Drawing on specific examples, Rich looks at how these shows reduce the complexity of obesity to rather simplistic messages often with strong moral and judgmental overtones. These simple solutions are offered by so-called “experts”, who seldom appear to fully appreciate the reality of the participants lives.

To illustrate this point, Rich cites a dialogue from an episode of Jamie Oliver’s Ministry of Food, in which

“Jamie returns to Natasha’s house to find that she is once again feeding her daughter cheese-chips. ‘Sorry, I’m just embarrassed’, Natasha says eventually. ‘I don’t know how it gets like this. I really try with money, I do.’ Jamie, looking confused replies ‘Look’, he begins, ‘I’m not going to say to you that I understand, because … well, erm, I don’t.’ Natasha gets tearful, and explains that during the week she had spent all of her benefit money on bus fares and overdue bills, and had little left to buy the ingredients for the recipe that Jamie had taught her. As Jamie stands in the kitchen Natasha cries. ‘Come here’, he says, moving towards her to hug her. ‘Get off’, she says, pushing him away.”

Or an episode in which another woman explains to Oliver ‘The thing with you, Jamie, is you live in a bubble. You’ve got no bloody idea what it’s like for us.

As explained by Rich:

“Natasha’s rejection reveals how public pedagogies such as those functioning with Jamie’s Ministry of Food can be at odds with the realities of individual lives when health is abstracted from the social contexts which shape it.

For example, the class association of food choice is given little regard in Jamie’s Return to School Dinners when he routinely inspects teachers’ and children’s bags for junk food, telling one young teacher caught with junk food ‘That’s no way to live, darling. You’ve got to have some pride in yourself.’ There is no acknowledgement of the cultural value that chips (albeit in the British context) as ‘a white working class food’ might have for Natasha, or that they might ‘be cheap and filling’ thus meeting her financial needs.”

Similarly, Rich draws on specific examples from other reality shows with similar narratives.

Rather than theorizing these interventions as imposed or regulated by neoliberal ideals of ‘responsible individualism, consumerism and self improvement’, Rich examines how these shows lead the participants

“to know themselves in relation to dualistic body knowledges which ‘abolishes multiplicities and variation’; as either fat or thin, healthy or unhealthy, failing or morally right/wrong.”

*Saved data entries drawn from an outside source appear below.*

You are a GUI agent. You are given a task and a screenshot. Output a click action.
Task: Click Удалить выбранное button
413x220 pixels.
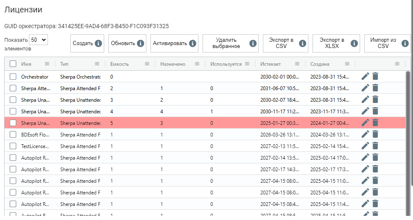pos(230,43)
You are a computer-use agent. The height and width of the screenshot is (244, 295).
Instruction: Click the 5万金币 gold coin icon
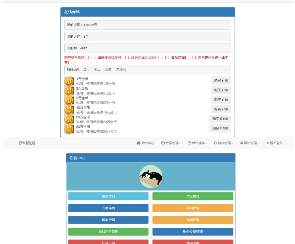(x=69, y=100)
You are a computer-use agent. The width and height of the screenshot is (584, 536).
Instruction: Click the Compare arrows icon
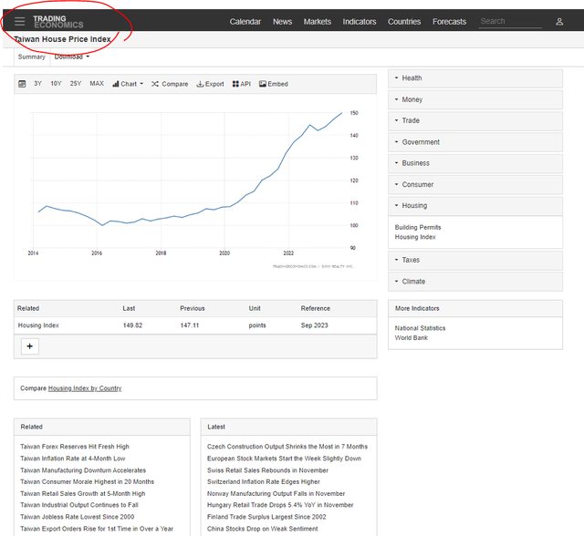click(x=156, y=84)
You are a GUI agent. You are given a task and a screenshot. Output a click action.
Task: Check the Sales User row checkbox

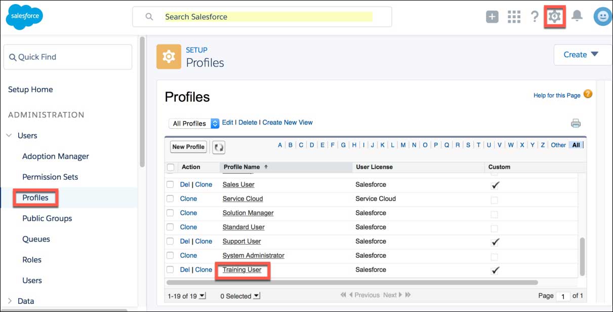point(171,185)
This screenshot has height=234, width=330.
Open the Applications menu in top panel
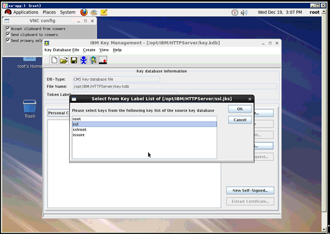(26, 13)
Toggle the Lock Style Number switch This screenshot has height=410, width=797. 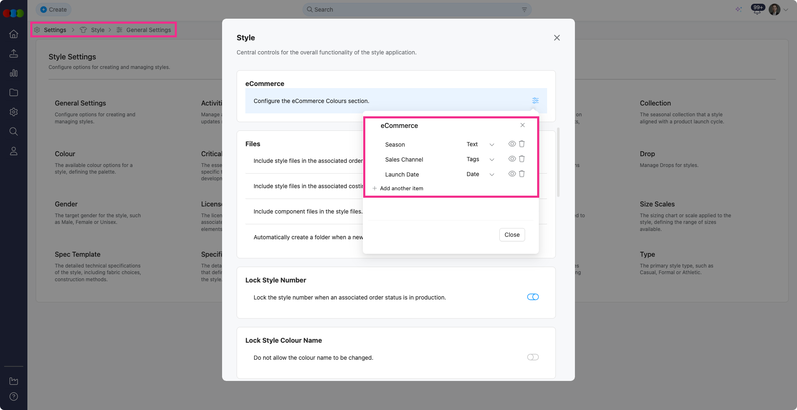(x=533, y=297)
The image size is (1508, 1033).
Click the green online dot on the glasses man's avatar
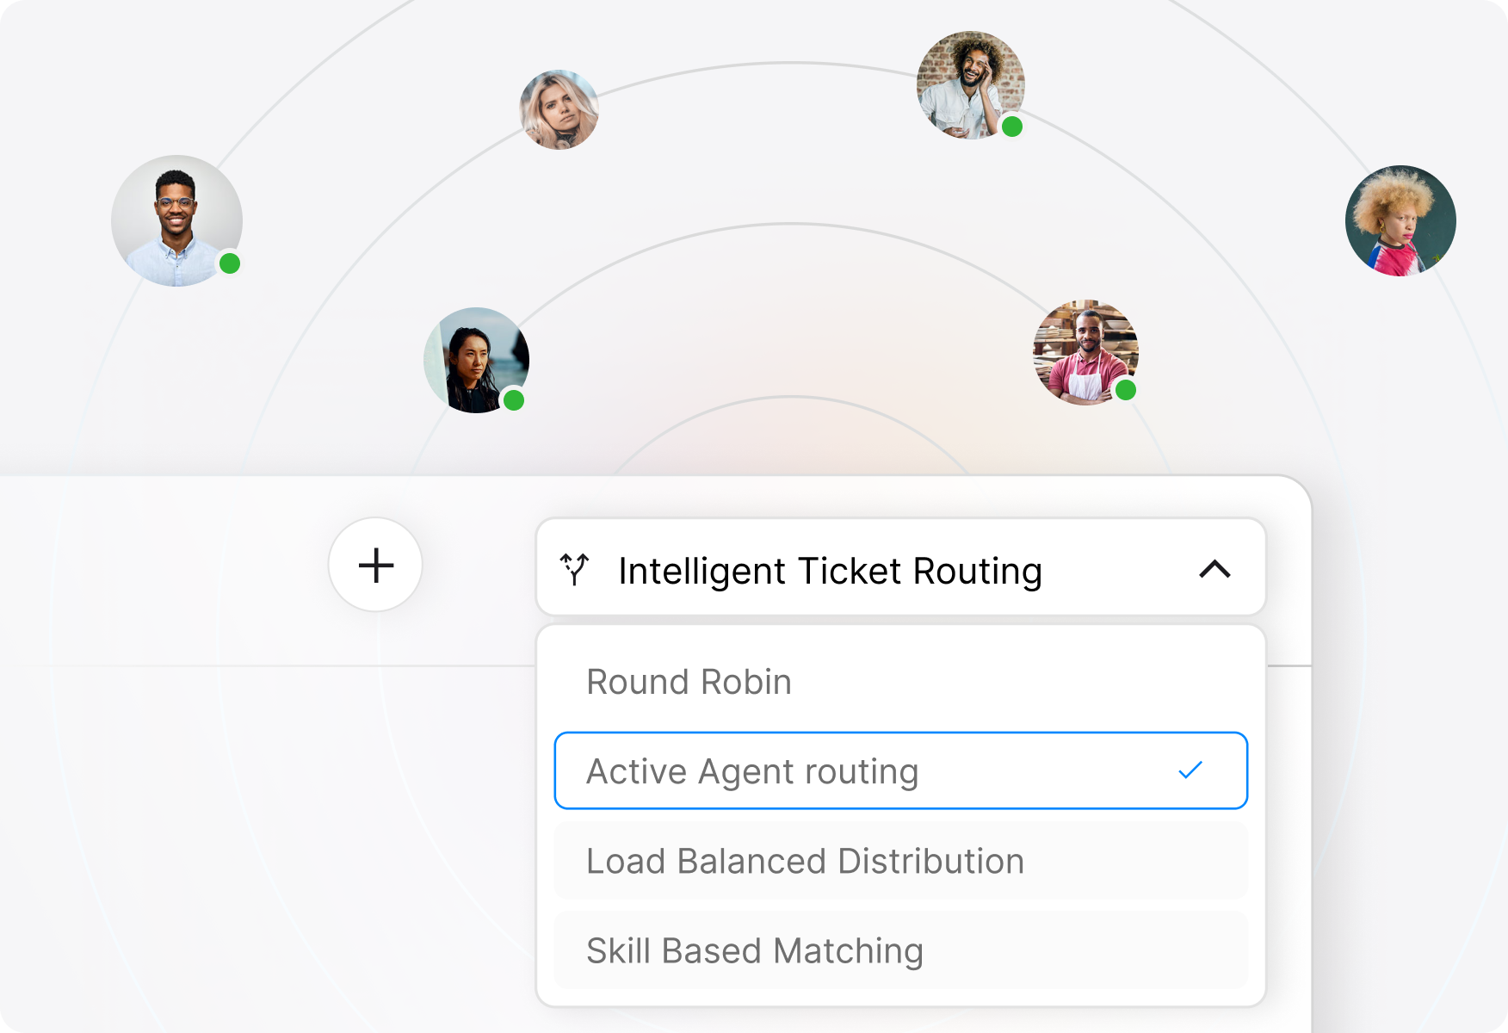(228, 263)
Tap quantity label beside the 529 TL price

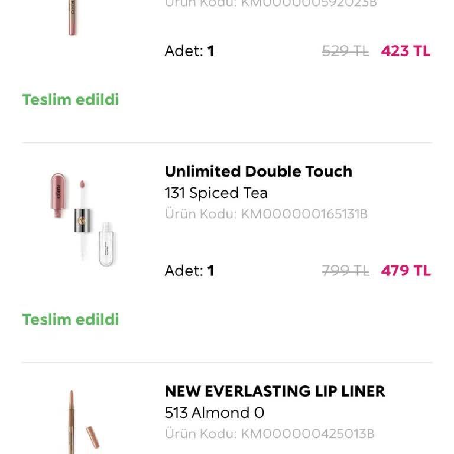189,51
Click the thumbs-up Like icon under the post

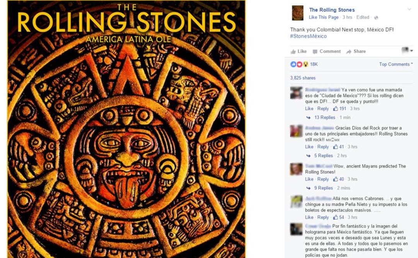[293, 52]
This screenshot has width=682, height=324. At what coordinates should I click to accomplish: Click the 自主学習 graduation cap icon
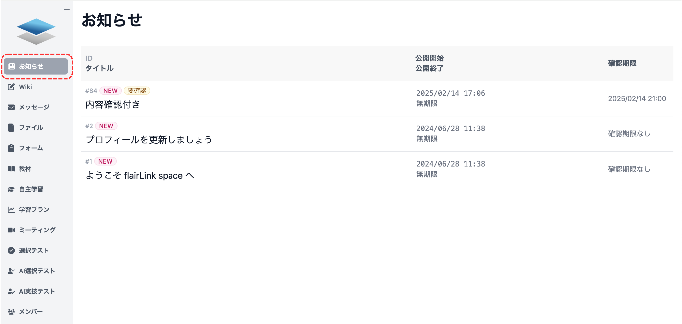[x=11, y=189]
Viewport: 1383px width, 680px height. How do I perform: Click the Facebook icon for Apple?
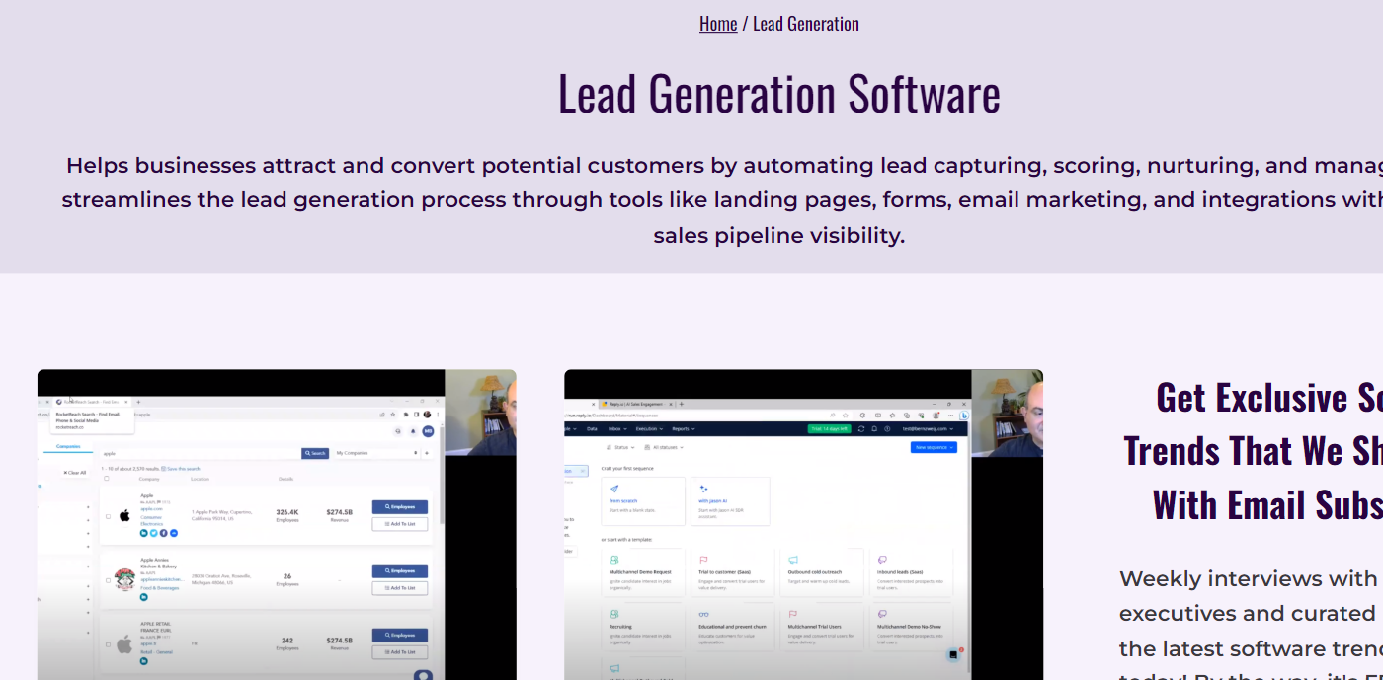(164, 533)
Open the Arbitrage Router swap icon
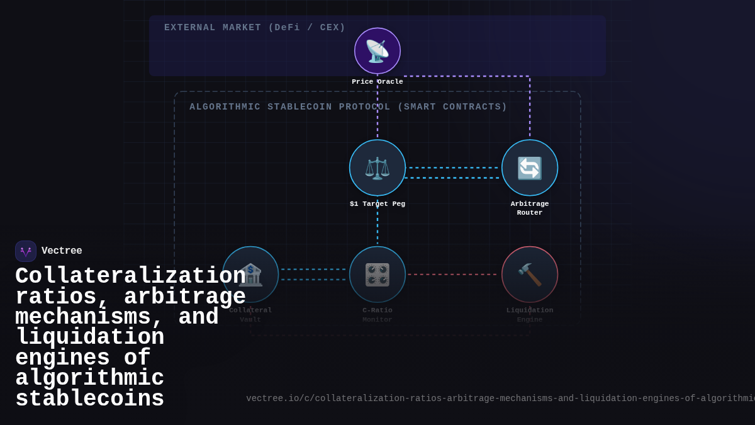Viewport: 755px width, 425px height. [x=530, y=167]
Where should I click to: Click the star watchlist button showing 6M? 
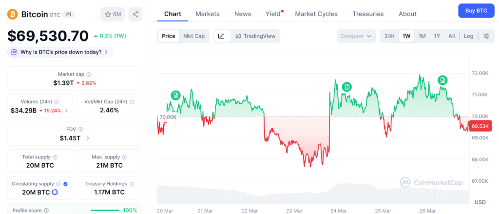click(x=113, y=14)
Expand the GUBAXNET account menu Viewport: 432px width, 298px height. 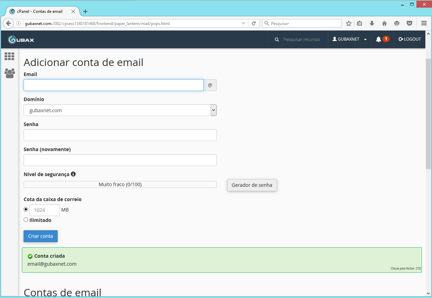coord(349,39)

These discourses not only position individuals as blameworthy, but moralize and decontexualize health inequalities by glossing over the social and structural contexts that come to bear upon this.

…self-management is at the heart of reality television, thus as is revealed in Jamie Oliver’s School Dinners, a child’s diet becomes a reflection of parenting choice, rather than antecedent gender, class, cultural or ethnic localities. Those parents who do not comply with the sanctioned behaviours of the Oliver campaign become the figures through which affects associated with bad parenting choices flow (‘you’re an idiot’) within an obesity assemblage.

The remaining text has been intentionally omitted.